So instead I’ll say, we DID IT! I dealt with some cravings early on, but that was really the only hardest part. Cooking meals? Easy. Not always tasty…but that’s part of learning how to cook awesome meals! Packing snacks? Easy. Fueling for workouts? Easy…with a little study, it can be easy for any athlete, in any sport, at any level.

It takes work to change something as integral to life as eating. Media puts messages in your face that make you think the wrong foods are right, peer pressure at the office/home/work makes for uncomfortable situations when you go ‘against the grain’ & choose health over an expanding-waistline-office donut. And we train ourselves to crave foods & drinks that are not in tune with what our body needs to survive & thrive.

We didn’t go out to eat that often. The food out just didn’t taste as good as what we could do at home. As evidenced by this recipe & this one. We ate leftovers alot. But they tasted awesome, so why wouldn’t you want to eat them again!? Cooking large meals allowed us to not have to cook every.single.meal.every.single.day. We ate meat & vegetables for breakfast & didn’t miss our gluten-free toast. We snacked on berries & found that from-frozen berries, when warmed up, were extra sweet & released some berry juice that was good to slurp up along with the berries. I trained for & successfully ran a 10 mile race, without grains & dairy, which meant figuring out what types of veggies & fruits worked best for me pre-workout to still have a successful training session.

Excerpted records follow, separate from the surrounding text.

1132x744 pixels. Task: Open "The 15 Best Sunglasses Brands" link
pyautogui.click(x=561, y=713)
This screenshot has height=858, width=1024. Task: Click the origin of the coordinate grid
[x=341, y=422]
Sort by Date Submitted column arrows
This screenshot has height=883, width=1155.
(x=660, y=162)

And what about the health changes from the 30 Day Challenge? We already were gluten free & mostly organic in our eating choices – which got us to a healthy-enough place. But we did consume dairy or grains every day & ate more sugar than we needed (hello dark chocolate squares!). Which meant that we were not as optimally healthy as we could be. Many would say, well, you’re healthy ‘enough’, what difference will a little more restriction make?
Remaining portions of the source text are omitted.